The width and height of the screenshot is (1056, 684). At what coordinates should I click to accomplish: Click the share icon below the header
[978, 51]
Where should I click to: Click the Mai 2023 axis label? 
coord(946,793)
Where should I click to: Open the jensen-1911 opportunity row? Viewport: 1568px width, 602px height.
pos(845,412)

- - -

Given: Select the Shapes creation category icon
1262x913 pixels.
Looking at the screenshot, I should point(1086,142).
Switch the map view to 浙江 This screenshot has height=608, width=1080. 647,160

- - -

Beginning with the line above that contains "Given: Select the", copy each line exactly up to and including the line that contains "Switch the map", and go no further.

Given: Select the Shapes creation category icon
1262x913 pixels.
Looking at the screenshot, I should point(1086,142).
Switch the map view to 浙江 This screenshot has height=608, width=1080. 647,160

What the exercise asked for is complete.